Sh. Mahipal Singh vs M/S Jahanpanah Club on 26 May, 2007

                                    1

               IN THE COURT OF SH. S.K. SARVARIA,
     PRESIDING OFFICER LABOUR COURT, No. XII, KARKARDOOMA,
                             DELHI




ID No. 47/2006/2001

                                 BETWEEN


Sh. Mahipal Singh,
C/o Delhi Mazdoor Manch,
52-C, Okhla Industrial Estate,
New Delhi - 110020.                              .........Workman.


                                 AND


1.

M/s Jahanpanah Club, Housing Scheme Alakhnanda, New Delhi.

2. M/s B.G. Catering, C.B. 15, Hari Nagar, Clock Tower, New Delhi - 110064. ..........Managements.

ID NO. 47/2006/2001 2 AWARD

1. The Industrial Dispute between the managements of M/s Jahanpanah Club, Housing Scheme Alakhnanda, New Delhi M/s B.G. Catering, C.B. 15, Hari Nagar, Clock Tower, New Delhi - 110064 and its workman Sh. Subhashish Dhar, C/o Delhi Mazdoor Manch, 52-C, Okhla Industrial Estate, New Delhi - 110020was referred by Secretary (Labour), Government of The National Capital Territory of Delhi for adjudication in exercise of powers conferred by section 10 (1) (c), 10 (1) (d) and 12 (5) of the Industrial Dispute Act 1947 (in short Act) vide his Order No. F.24 (3717)/2000 - Lab./ 41363 - 73,dated 14th December 2000 with the following terms of reference :

"Whether the services of Sh. Mahipal Singh, have been terminated illegally and/or unjustifiably by the management and if so, to what relief is, he entitled, and what directions are necessary in this respect? "

2. The notice of the reference was issued to the workman who filed statement of claim alleging, in brief, that he was working with the management since 16/8/1998 as Steward on the last drawn wages of Rs ID NO. 47/2006/2001 3 2419/-- continuously. The management did not provide him legal facilities like overtime, wage slip, attendance card etc and on demand of the same the management became annoyed and terminated his services on 17/5/2000 without any reason, without issuing any chargesheet, without any prior intimation by withholding his wages for the month of May 2000.

3. The workman sent the demand notice dated 9/6/2000 which was neither replied nor complied by the management. The dispute was raised by the workman before conciliation officer but due to non appearance of the management there, the conciliation proceedings failed. Hence, the reference.
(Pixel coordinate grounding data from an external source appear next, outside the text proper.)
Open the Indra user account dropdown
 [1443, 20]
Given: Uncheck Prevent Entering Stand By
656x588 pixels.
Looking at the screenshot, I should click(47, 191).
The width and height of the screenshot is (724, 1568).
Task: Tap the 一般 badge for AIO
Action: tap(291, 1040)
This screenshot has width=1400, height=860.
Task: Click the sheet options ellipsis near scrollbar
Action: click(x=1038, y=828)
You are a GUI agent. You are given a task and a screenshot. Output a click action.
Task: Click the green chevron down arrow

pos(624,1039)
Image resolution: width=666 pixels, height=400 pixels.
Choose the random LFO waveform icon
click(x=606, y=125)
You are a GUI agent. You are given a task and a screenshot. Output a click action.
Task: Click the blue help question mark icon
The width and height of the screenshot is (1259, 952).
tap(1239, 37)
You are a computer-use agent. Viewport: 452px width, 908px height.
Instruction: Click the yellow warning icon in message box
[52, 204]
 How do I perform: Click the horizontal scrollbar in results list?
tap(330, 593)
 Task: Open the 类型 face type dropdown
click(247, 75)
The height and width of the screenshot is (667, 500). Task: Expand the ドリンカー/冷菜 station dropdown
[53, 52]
4. The workman has also alleged that he has impleaded the two managements in this dispute because he was employed with management No.1and management used to change the contractors is but he continued employed with management No.1.

ID NO. 47/2006/2001 4

5. The workman has prayed for reinstatement to job with continuity of service and full back wages along with interest.

6. Both the managements contested the claim of the workman and filed separate written statements. The management No.1 in its written statement denied the relationship of workman and employer between the parties and existence of any industrial dispute with him. It has alleged that it had awarded the contract to management No.2 for running the Restaurant, Bar, Kitchen and Party rooms of the management No.1. The said contractor might have engaged the workman and management No.1 has no control of whatsoever nature on him as he was employee of the said contractor. The management No.1has denied the other facts stated in the statement of claim and has prayed for denial of relief to the workman by rejection of his statement of claim.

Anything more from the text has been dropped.